▶ DESCRIPTION OF THE TASK: Transcribe all the lines below exactly. Omit the pictures.

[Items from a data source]
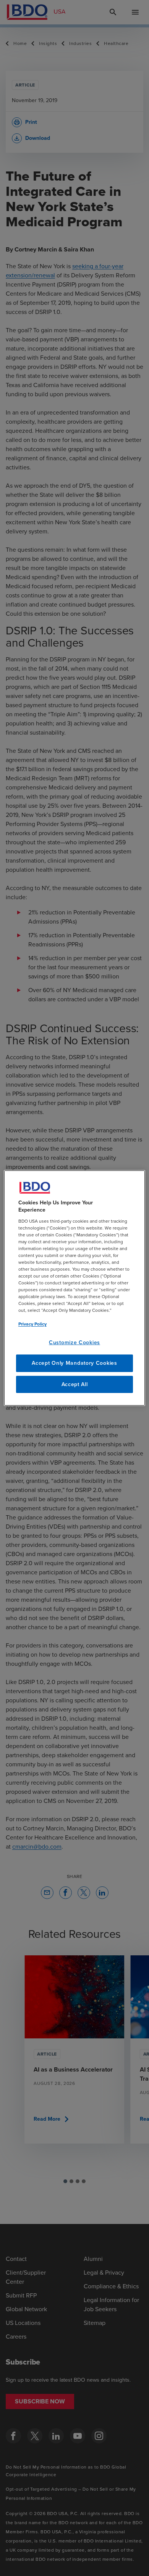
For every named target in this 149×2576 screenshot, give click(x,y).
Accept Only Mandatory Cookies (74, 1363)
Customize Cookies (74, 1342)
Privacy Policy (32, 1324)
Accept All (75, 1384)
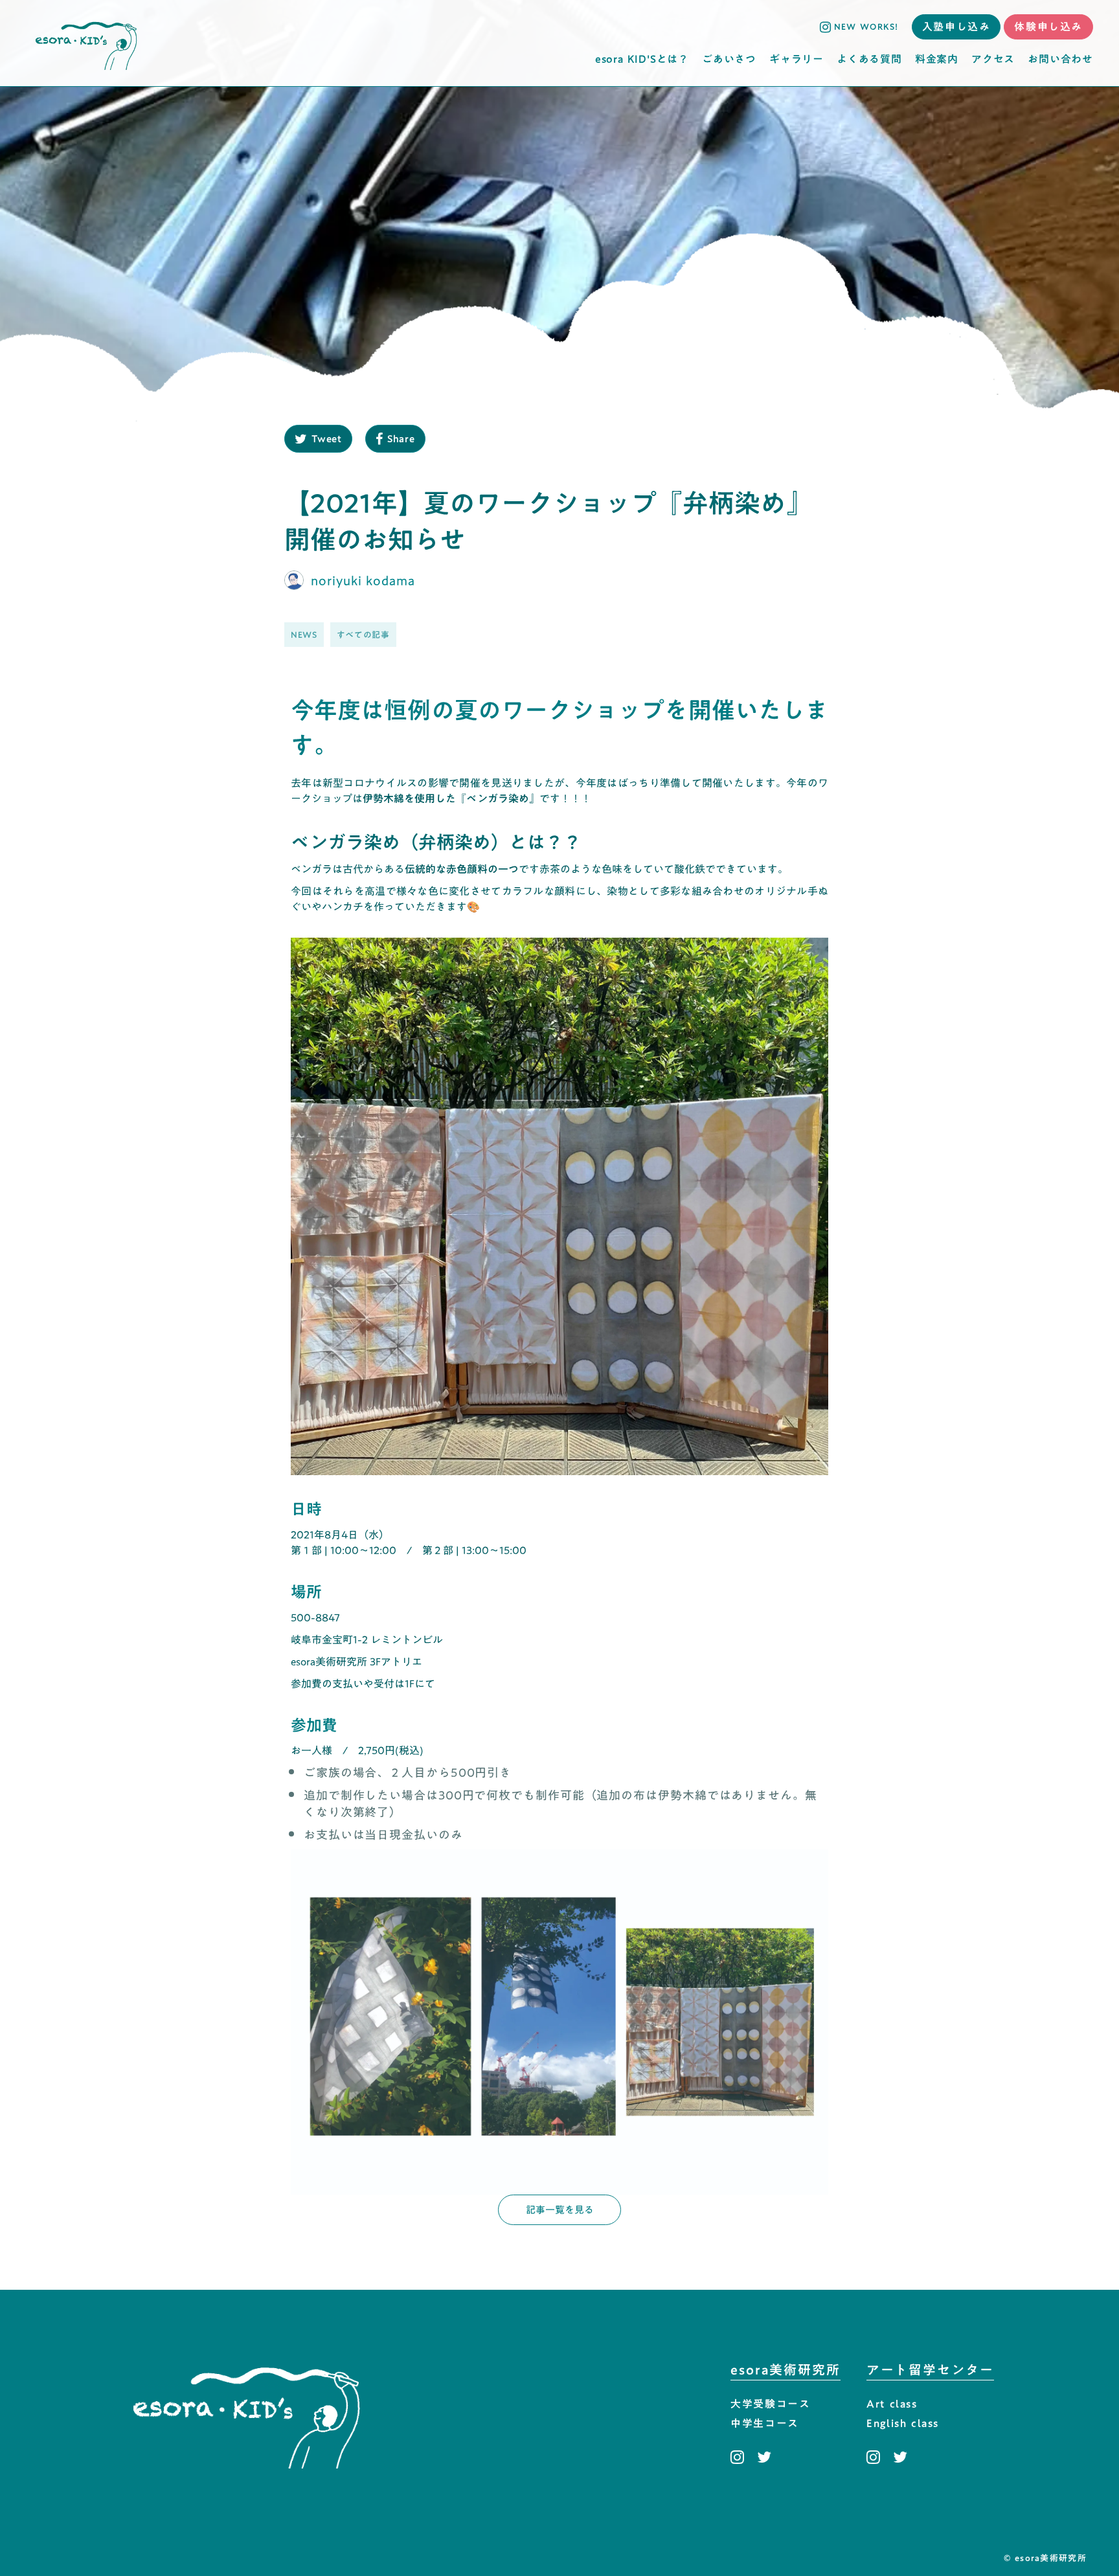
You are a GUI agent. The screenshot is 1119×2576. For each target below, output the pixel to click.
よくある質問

▶ YOUR RESPONSE:
For every named target in this 149×2576 screenshot, give click(x,y).
Accept Only Mandatory Cookies (74, 1363)
Customize Cookies (74, 1342)
Privacy Policy (32, 1324)
Accept All (75, 1384)
You are a GUI agent. The screenshot is 1119×2576. For each target below, output the pixel to click.
よくある質問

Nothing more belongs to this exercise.